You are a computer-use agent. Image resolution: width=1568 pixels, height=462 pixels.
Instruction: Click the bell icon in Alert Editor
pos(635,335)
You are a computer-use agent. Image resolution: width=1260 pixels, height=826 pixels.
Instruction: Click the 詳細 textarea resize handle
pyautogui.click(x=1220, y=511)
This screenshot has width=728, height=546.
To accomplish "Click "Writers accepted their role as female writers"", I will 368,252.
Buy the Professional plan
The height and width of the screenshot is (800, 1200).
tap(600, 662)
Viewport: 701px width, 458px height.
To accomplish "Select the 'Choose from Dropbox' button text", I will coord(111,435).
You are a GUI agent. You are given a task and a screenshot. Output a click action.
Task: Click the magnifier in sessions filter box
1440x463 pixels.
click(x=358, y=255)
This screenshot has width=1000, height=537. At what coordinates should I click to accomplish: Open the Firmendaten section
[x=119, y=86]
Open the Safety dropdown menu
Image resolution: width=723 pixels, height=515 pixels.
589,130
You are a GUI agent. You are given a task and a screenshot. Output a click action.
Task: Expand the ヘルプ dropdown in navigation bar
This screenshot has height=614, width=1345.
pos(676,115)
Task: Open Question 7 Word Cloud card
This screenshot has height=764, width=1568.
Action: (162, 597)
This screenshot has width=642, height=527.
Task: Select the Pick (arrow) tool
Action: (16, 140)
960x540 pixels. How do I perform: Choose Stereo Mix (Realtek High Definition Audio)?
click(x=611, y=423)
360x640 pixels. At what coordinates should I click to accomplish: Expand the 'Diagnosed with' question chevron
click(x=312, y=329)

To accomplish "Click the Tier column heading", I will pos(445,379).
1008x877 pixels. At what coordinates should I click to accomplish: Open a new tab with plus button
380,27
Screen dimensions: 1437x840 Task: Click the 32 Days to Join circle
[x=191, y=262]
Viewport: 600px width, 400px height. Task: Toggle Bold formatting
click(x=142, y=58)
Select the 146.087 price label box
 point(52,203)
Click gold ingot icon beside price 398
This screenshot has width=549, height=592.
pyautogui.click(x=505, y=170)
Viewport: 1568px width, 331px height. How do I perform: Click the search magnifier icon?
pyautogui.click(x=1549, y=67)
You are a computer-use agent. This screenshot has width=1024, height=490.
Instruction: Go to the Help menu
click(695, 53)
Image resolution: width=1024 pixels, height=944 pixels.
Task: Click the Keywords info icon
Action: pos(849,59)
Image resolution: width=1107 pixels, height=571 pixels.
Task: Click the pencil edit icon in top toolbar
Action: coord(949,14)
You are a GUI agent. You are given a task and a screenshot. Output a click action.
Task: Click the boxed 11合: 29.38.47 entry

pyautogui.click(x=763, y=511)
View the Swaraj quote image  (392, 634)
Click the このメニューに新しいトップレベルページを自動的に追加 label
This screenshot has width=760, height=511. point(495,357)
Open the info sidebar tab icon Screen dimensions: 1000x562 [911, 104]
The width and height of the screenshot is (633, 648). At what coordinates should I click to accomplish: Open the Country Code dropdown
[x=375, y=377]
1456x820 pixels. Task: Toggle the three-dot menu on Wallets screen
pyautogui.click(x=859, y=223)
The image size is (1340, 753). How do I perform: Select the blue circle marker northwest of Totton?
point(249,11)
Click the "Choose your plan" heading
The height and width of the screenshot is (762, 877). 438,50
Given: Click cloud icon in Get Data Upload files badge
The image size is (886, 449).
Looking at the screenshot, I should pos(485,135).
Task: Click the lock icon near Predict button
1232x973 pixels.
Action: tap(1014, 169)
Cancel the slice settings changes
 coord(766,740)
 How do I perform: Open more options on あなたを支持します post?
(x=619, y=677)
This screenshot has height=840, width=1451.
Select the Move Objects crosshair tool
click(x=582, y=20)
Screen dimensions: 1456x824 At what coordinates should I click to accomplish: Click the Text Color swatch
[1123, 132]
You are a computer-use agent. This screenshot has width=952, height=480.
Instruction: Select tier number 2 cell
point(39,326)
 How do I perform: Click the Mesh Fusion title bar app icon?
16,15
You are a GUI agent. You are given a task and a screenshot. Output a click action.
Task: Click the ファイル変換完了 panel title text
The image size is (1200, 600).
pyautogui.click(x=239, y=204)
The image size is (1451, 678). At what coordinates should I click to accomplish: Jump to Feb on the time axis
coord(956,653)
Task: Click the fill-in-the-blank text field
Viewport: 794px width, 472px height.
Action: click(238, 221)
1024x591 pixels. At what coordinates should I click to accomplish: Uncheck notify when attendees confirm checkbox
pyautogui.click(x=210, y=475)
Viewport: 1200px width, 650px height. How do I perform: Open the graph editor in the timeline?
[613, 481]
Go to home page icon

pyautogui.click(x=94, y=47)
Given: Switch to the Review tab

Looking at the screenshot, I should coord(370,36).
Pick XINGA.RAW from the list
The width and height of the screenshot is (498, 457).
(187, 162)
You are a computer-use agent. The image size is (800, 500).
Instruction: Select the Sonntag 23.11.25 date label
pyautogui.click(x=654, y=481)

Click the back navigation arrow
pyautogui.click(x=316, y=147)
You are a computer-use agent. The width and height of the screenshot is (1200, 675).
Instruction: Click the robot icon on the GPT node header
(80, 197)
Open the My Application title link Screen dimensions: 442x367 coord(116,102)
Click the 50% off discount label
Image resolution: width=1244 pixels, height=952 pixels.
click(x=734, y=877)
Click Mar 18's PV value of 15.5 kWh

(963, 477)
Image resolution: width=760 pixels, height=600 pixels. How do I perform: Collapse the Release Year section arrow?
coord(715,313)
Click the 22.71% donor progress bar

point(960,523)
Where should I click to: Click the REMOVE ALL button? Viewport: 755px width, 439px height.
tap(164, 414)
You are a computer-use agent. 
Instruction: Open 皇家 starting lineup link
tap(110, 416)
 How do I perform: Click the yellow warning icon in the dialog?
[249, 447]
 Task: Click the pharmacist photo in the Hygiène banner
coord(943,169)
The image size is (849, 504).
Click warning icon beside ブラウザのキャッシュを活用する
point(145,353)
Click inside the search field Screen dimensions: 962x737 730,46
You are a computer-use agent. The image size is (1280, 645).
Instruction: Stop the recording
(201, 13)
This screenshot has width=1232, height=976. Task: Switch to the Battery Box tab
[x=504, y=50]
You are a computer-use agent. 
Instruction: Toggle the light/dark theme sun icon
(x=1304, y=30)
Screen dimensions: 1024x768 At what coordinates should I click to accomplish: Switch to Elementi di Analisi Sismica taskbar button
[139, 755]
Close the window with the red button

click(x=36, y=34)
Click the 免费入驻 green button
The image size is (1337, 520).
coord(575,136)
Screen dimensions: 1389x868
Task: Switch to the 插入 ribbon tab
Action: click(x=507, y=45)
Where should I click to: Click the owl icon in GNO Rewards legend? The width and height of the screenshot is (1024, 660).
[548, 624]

Prompt :: If a line above holds the string "computer", copy it out.

Response ::
You are a computer-use agent. Image resolution: width=1568 pixels, height=462 pixels.
You are a computer-use agent. Image resolution: width=1260 pixels, height=826 pixels.
You are a computer-use agent. This screenshot has width=1024, height=490.
You are a computer-use agent. This screenshot has width=952, height=480.
You are a computer-use agent. The image size is (800, 500).
You are a computer-use agent. The width and height of the screenshot is (1200, 675).
You are a computer-use agent. 
You are a computer-use agent. The image size is (1280, 645).
You are a computer-use agent. 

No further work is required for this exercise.